Now, we never expected, when we printed out our budget, that they would simply Xerox it and vote on it. We assume that it has to go through the legislative process.
This statement seems to be contradicted by the fact that he is trying to get the budget passed by the House on a single vote, without any changes.

First of all, I suspect that some of those Republican critics have a short memory, because, as I recall, I'm inheriting a $1.3 trillion deficit, annual deficit, from them. That would be point number one.


First, here's the same finger pointing and petty politics that Obama said he was going to Washington to change. Second, it is a bit dishonest to say he was inheriting a $1.3 trillion annual budget deficit. That number was the deficit for last year, which was a year of bailouts. The deficit for the previous year was around $500 billion - not great, but much lower than what Obama is going to institute. To claim a $1 trillion annual deficit per year for 10 years is reducing the deficit is so intellectually dishonest that it is embarrassing.

Both under our estimates and under the CBO estimates, both -- the most conservative estimates out there, we drive down the deficit over the first five years of our budget. The deficit is cut in half.


Again, very misleading. A deficit of $700 billion per year is still higher than anything George W Bush had in all but his last year in office. And there are no projected bailouts in that budget, which means it is nothing more than a growth in government spending. It is an increase in the deficit, not a reduction!

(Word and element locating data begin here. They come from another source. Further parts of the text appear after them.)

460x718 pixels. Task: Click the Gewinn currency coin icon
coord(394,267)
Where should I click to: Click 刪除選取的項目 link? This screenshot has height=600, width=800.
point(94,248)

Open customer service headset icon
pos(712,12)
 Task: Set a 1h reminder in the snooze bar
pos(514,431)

But it is going to be an impossible task for us to balance our budget if we're not taking on rising health care costs


Obviously, most everyone agrees for a need to reduce health care costs. But you are not going to balance the budget by instituting universal health care, which is what Obama is calling for. Revamp the health care system, yes. Government run (and funded) health care, no.

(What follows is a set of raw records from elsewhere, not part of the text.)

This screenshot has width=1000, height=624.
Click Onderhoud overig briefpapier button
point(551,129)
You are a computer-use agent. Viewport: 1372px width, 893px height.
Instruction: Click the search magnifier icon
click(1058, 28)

What we said was that, over the last decade, the average worker, the average family have seen their wages and incomes flat. Even in times where supposedly we were in the middle of an economic boom, as a practical matter, their incomes didn't go up.


That's actually not true. When you include benefits like health insurance payments, retirement payments and other benefits to employees (and not just straight salary), the pay for the average worker has gone up dramatically in the past 30 years.

Question: But on AIG, why did you wait -- why did you wait days to come out and express that outrage? It seems like the action is coming out of New York and the attorney general's office. It took you days to come public with Secretary Geithner and say, "Look, we're outraged." Why did it take so long?

Obama: It took us a couple of days because I like to know what I'm talking about before I speak.

Sigh

2 comments:

Karen M. Peterson said...

Another point on the inherited budget deficit: the DEMOCRATS were in control of Congress when that was introduced and passed. And, if memory serves, he showed up to vote for that bill...

Karen M. Peterson said...

I really don't understand how people are still supporting him and how they don't realize that he is bankrupting our country. Who is going to bail out the USA when we can't afford all of our newly nationalized programs and projects?